I lean more towards @TequilaMockingbird's take than yours but I agree that his explanation of why LLMs can't count threw me off. (If you ask ChatGPT why it has trouble doing simple math problems or counting r's in "strawberry," it will actually give you a pretty detailed and accurate answer!)

That said, a lot of your objections boil down to a philosophical debate about what "counts" as intelligence, and as far as that goes, I found your fish/bird metaphor profoundly unconvincing. If you define "intelligence" as "able to perform well in a specific domain" (which is what the fish judging birds to be unintelligent is doing) then we'd have to call calculators intelligent! After all, they clearly do math much better than humans.

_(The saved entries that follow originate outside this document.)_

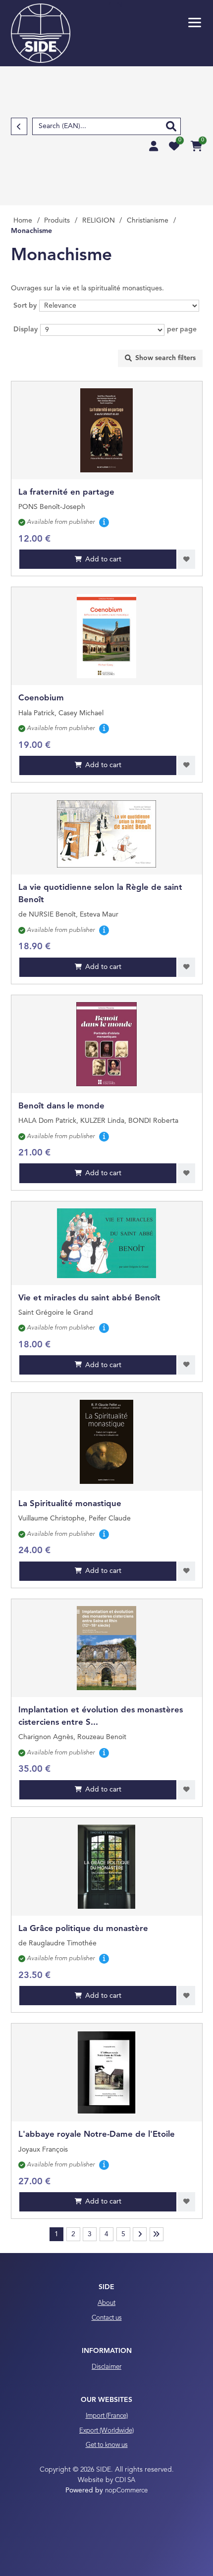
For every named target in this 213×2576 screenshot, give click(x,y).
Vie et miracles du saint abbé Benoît (89, 1298)
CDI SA (125, 2480)
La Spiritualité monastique (69, 1504)
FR (108, 4)
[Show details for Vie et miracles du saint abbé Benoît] (106, 1243)
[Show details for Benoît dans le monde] (106, 1044)
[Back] (19, 126)
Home (22, 220)
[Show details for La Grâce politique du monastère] (106, 1867)
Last (156, 2234)
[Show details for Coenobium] (106, 636)
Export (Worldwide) (106, 2431)
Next (139, 2234)
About (106, 2303)
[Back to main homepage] (40, 33)
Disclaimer (106, 2367)
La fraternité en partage (66, 492)
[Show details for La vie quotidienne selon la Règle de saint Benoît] (106, 834)
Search (171, 126)
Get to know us (107, 2445)
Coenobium (41, 698)
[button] (195, 22)
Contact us (107, 2318)
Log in (153, 146)
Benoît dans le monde (61, 1106)
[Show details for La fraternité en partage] (106, 430)
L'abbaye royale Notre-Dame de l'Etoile (96, 2134)
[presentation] (160, 358)
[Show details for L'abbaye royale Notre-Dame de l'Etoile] (106, 2072)
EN (117, 4)
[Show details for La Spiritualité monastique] (107, 1442)
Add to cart (103, 559)
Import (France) (107, 2416)
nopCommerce (126, 2490)
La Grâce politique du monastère (83, 1929)
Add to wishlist (186, 559)
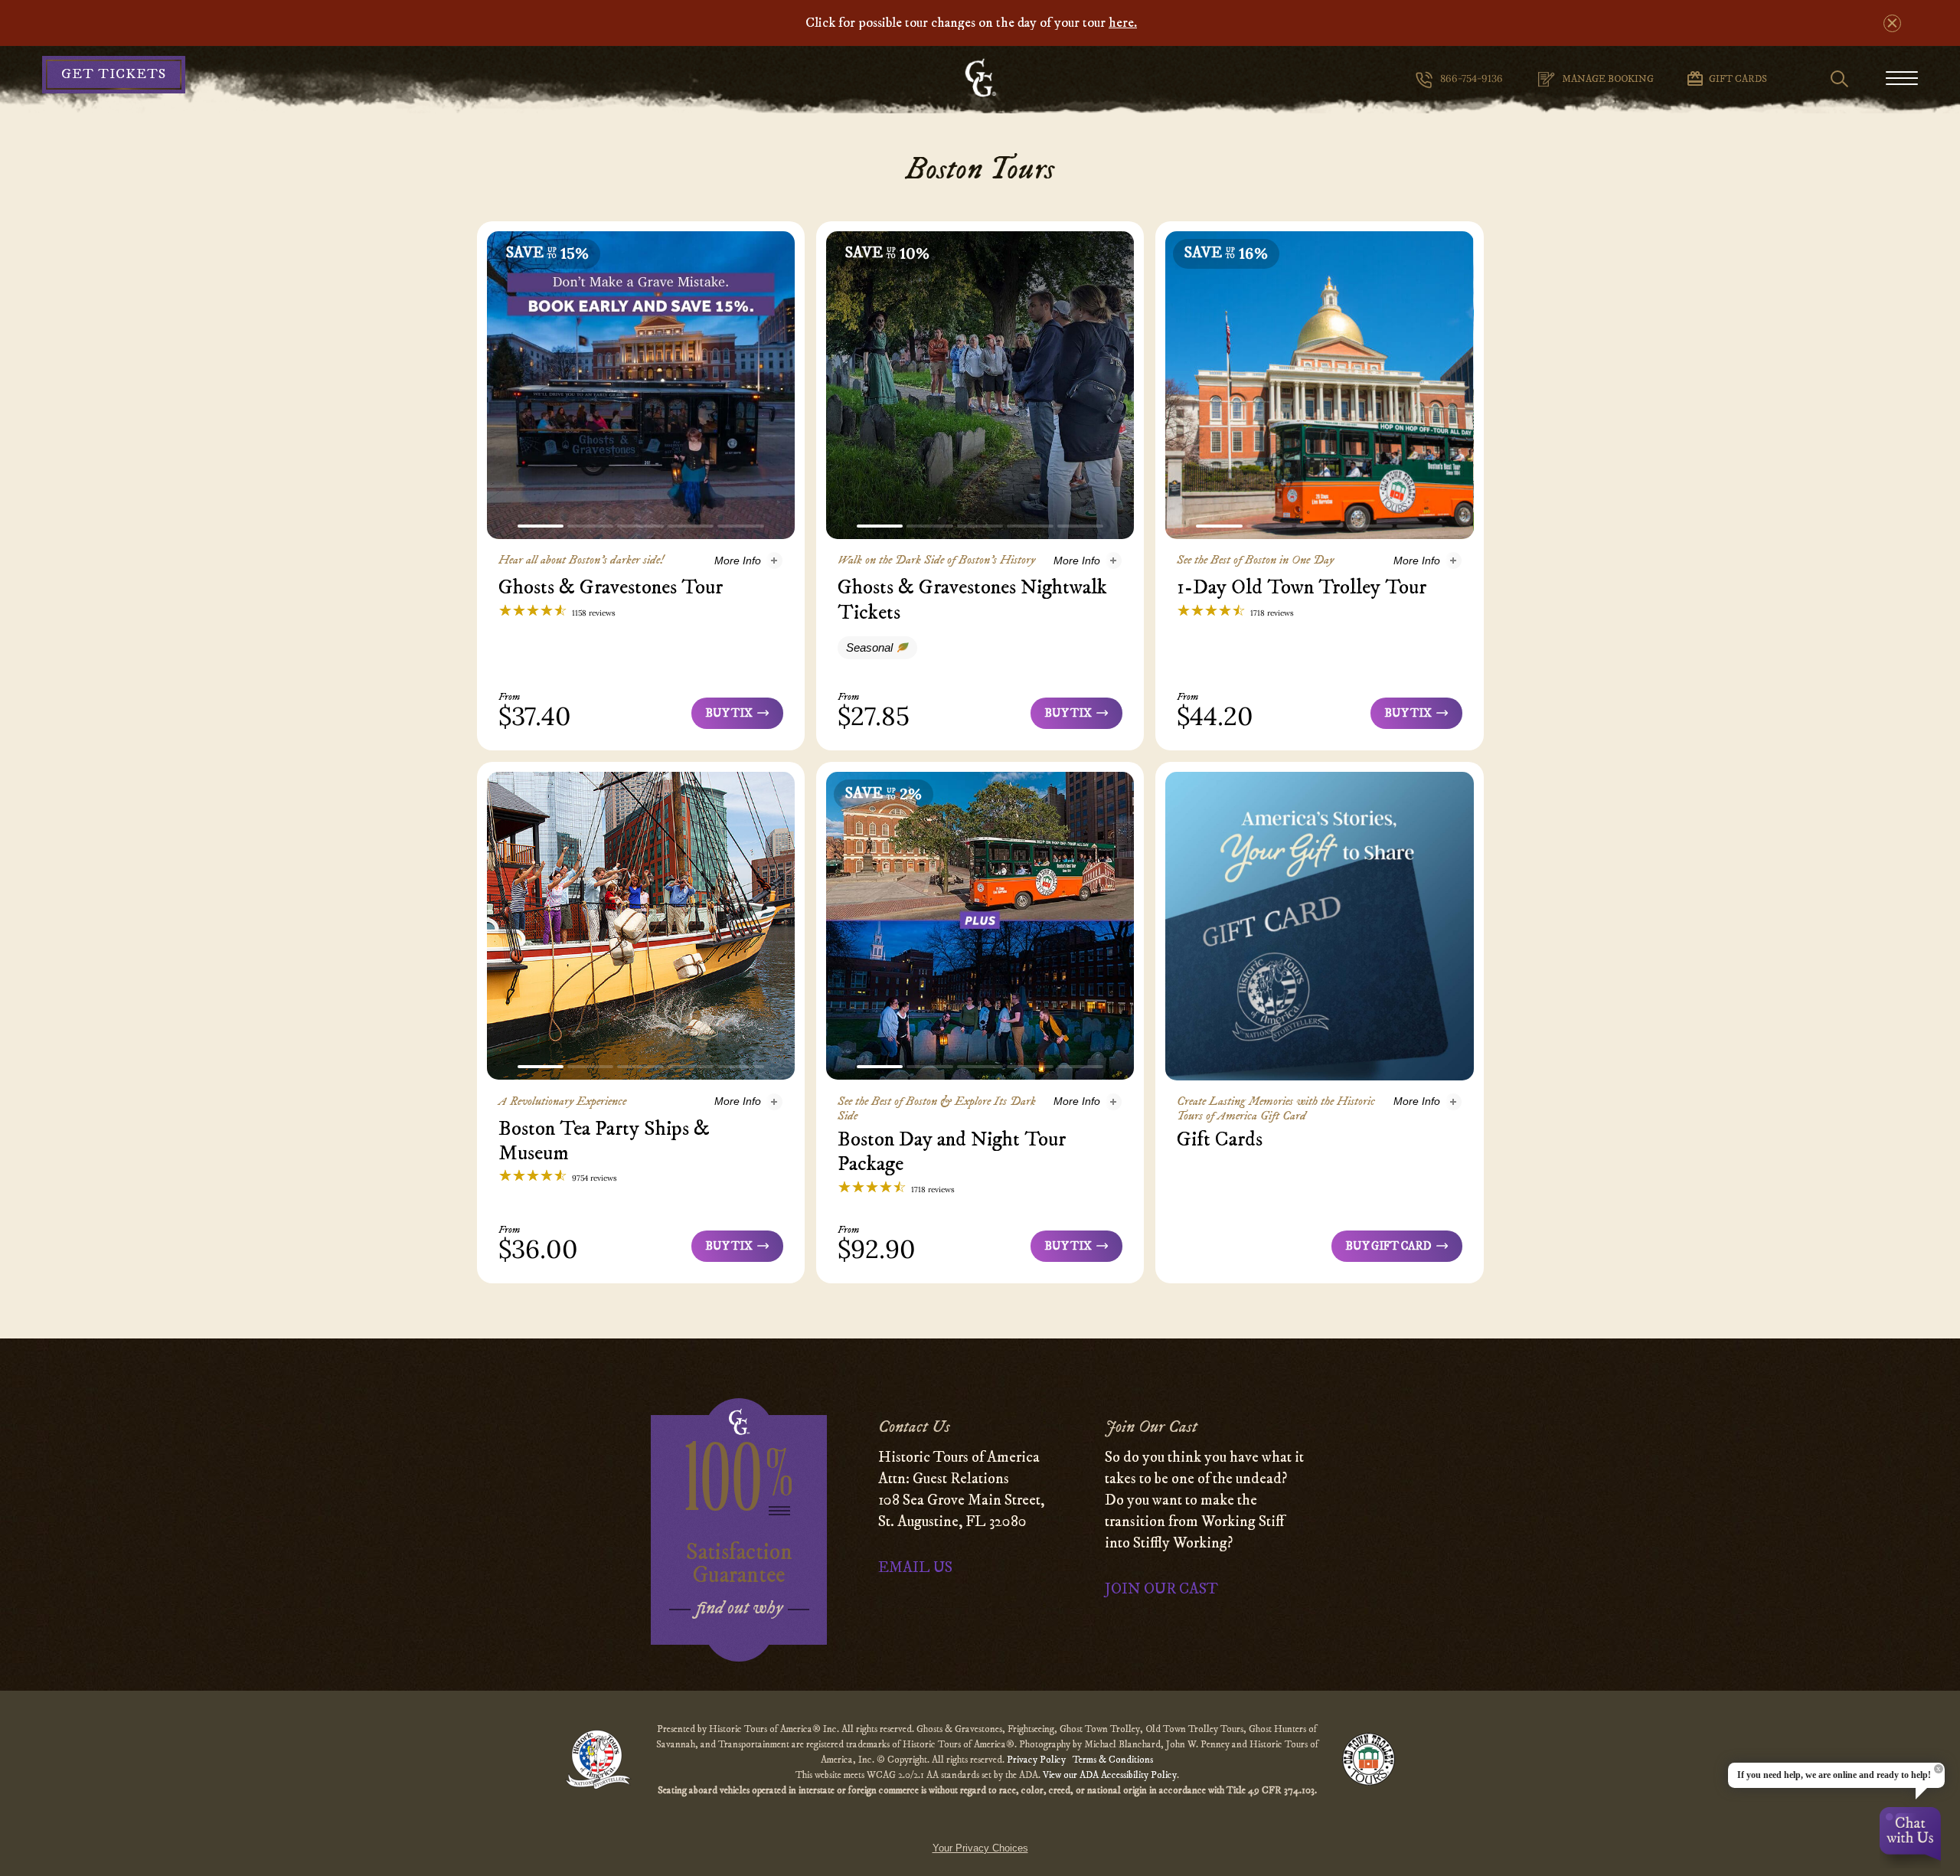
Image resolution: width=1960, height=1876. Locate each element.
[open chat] (1910, 1837)
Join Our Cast (1161, 1589)
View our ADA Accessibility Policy (1110, 1775)
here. (1123, 23)
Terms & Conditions (1113, 1759)
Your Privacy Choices (980, 1848)
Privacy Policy (1037, 1759)
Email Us (915, 1567)
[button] (541, 526)
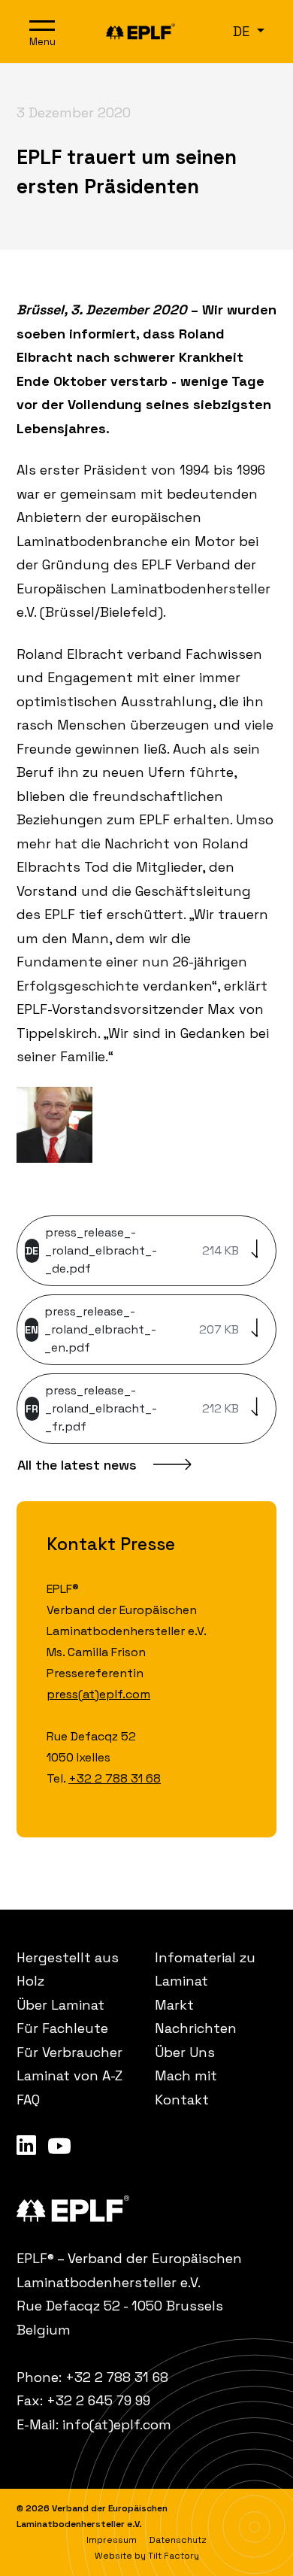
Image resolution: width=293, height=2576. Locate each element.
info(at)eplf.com (116, 2424)
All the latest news (77, 1464)
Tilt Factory (173, 2556)
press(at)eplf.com (98, 1694)
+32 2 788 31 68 (114, 1778)
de (243, 31)
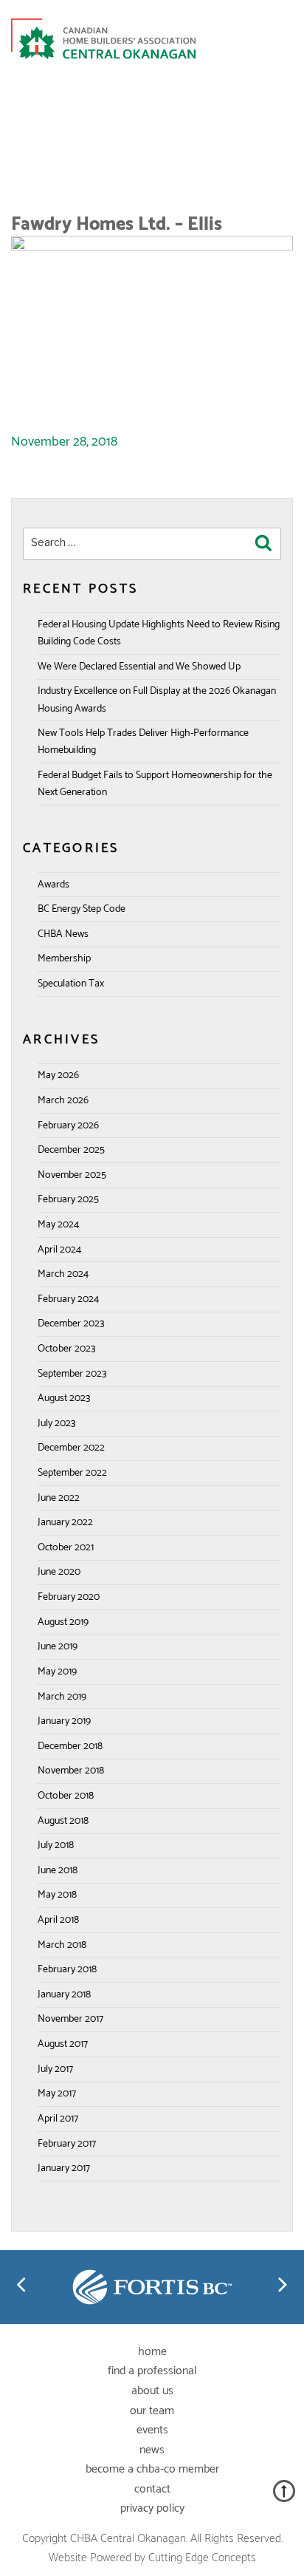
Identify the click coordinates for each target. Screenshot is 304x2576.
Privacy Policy (152, 2508)
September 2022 (72, 1473)
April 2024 (59, 1249)
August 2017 (63, 2044)
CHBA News (63, 934)
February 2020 (69, 1597)
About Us (152, 2391)
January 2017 (64, 2168)
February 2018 (67, 1969)
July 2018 (56, 1845)
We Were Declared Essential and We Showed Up (139, 666)
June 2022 (59, 1498)
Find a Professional (152, 2371)
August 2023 (64, 1398)
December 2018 (70, 1746)
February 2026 (68, 1125)
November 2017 (70, 2019)
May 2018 (57, 1895)
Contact (152, 2489)
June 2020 (59, 1572)
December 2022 (71, 1447)
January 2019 (64, 1721)
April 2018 (58, 1920)
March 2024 (63, 1274)
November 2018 (71, 1770)
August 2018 (63, 1821)
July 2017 (55, 2069)
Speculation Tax (71, 983)
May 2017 (57, 2093)
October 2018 (66, 1796)
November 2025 (72, 1175)
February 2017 (67, 2144)
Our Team (152, 2411)
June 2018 (57, 1870)
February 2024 (68, 1299)
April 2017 (58, 2118)
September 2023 (72, 1374)
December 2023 (71, 1323)
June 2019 (57, 1646)
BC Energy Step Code (81, 909)
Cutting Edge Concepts (202, 2558)
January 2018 (64, 1994)
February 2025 (68, 1199)
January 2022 (65, 1522)
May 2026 (58, 1075)
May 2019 (57, 1671)
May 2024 (58, 1224)
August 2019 (63, 1622)
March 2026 (63, 1100)
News (152, 2450)
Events (152, 2430)
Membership (64, 958)
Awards (53, 884)
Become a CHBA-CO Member (152, 2469)
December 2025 (71, 1150)
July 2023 (56, 1423)
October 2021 (66, 1547)
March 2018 (62, 1945)
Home (152, 2352)
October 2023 (66, 1348)
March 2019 (62, 1697)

  1. I am not defining intelligence as "does well at one narrow task". Calculators crush humans at long division and are still dumb.

  2. The fish-bird story was not "domain = intelligence", it was "your metric is entangled with your ecology". If you grew up underwater, "navigates fluid dynamics with continuous sensory feedback" feels like the essence of mind. Birds violate that intuition.

So what is my criterion? I offered Legg-Hutter style: "ability to achieve goals in a wide range of environments". The range matters. Breadth of transfer matters. Depth of internal modeling matters. A calculator has effectively zero transfer. An orangutan has tons across embodied tasks but very little in abstract, symbolic domains. LLMs have startling breadth inside text-and-code-space, and with tool use scaffolding it can spill into the physical or digital world by proxy.

I call for mindfulness of the applicability of the metrics we use to assess "intelligence". A blind person won't do very well at most IQ tests, that doesn't make them retarded. A neurosurgeon probably isn't going to beat a first year law student at the bar exam, but they're not dumber than the law student. If you need body work done on your car, you're not going to hire a Nobel laureate.

Perhaps it would've been more accurate of me to say "This is part of the reason why LLMs have such difficulty counting..."

But even if you configure your model to treat each individual character as its own token, it is still going to struggle with counting and other basic mathematical operations in large part for the reasons I describe.